Nova Escola de Gastronomia da Faculdade Cambury

Por Amanda Costa

A Faculdade Cambury inaugura sua Nova Escola de Gastronomia, amanhã, dia 10 de maio, às 20h30. Jornalistas, empresários e grandes Chef’s irão conferir de perto as melhorias que a instituição traz para a sociedade goiana. 

No Brasil, o ensino superior de Gastronomia começou em 1999. Neste período, chef’s franceses precisaram vir para o país para suprir a demanda da docência. A Faculdade Cambury foi a primeira instituição de Goiás a ofertar o curso. Em 2004, começou com o curso superior tecnólogo e depois cursos de pós-graduação. Uma das propostas da “Nova Gastronomia” é ofertar para a sociedade também cursos técnicos de curta duração. São eles: cozinha básica; formação de chef’s; bebidas, drinks e enologia; panificação e confeitaria. O objetivo é oportunizar mais conhecimento especializado e assim garantir a expansão do setor, por muito mais anos.

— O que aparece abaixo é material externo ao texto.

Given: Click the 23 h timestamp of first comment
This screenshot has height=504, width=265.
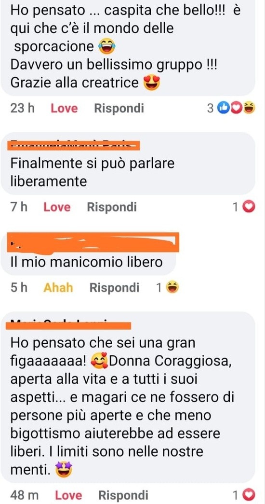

O diretor de ensino da Faculdade Cambury, Valdir Inácio diz que a instituição contribuiu para as mudanças no setor gastronômico de Goiás.  “Acho que a importância maior foi essa profissionalização do mercado, porque quando começou foi percebido que até para ter professor com formação era difícil. Os educadores tinham somente notórios saberes. Técnicas adquiridas no convívio da cozinha com a mãe, avó, entre outros”, explica.

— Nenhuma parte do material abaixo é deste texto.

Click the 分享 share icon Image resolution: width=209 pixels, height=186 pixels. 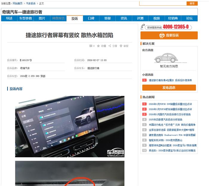[110, 46]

“A gastronomia vai seguir na minha vida até o meu último dia de vida, porque ela move os meus dias. Ela move tudo o que eu faço!”, disse emocionada a aluna do MBA Gastronomia e Negócios em Alimentação, Jaqueline Candie.

Mercado

Comer fora de casa já é um hábito corriqueiro do goiano. Nem sempre foi assim, inclusive no Brasil. A expansão dos negócios gastronômicos começou a partir de 1970. No início, a mão de obra era escassa e quem acabou indo para o mercado de trabalho precisou aperfeiçoar técnicas dentro da própria cozinha. Pioneiros; foram rompendo e à medida que passaram a estudar vislumbraram muitas oportunidades, como a docência e a criação de novas empresas para o ramo.

Hoje falar em gastronomia é sinal de poderio. Empresários sabem que para construir negócios de alto impacto e duradouro no setor é necessário enxergar mais longe. Empreender nesse ramo exige domínio da cozinha ou contar com profissionais que dominem bem. E isso vai muito além do óbvio. Dominar uma cozinha não é simplesmente saber fazer um prato ou outro, mas gerenciá-la por inteiro, desde a compra de matéria-prima até a higienização do espaço.

Segundo o SEBRAE, micro e pequenas empresas do ramo da alimentação, representam 51% do total de empreendedores brasileiros. Para satisfazer os clientes, esses empresários já compreendem que não basta ter somente uma boa estrutura física. O atendimento de excelência, pratos apetitosos estão no rol das principais exigências. Profissionais habilitados, competentes e criativos são os que garantirão a satisfação plena desse público.

Sobre o estado de Goiás, o presidente da Associação Brasileira de Bares e Restaurantes, Fernando de Oliveira Jorge  entende que o setor gastronômico apresenta um crescimento orgânico. “Com o objetivo de se posicionar ou reposicionar os negócios, os restaurantes investem em oferecer uma experiência personalizada aos clientes; seja através de um cardápio exclusivo ou pela excelência em qualidade no atendimento. Deste modo, faz-se necessário a contratação de uma mão de obra qualificada e especializada”, complementa.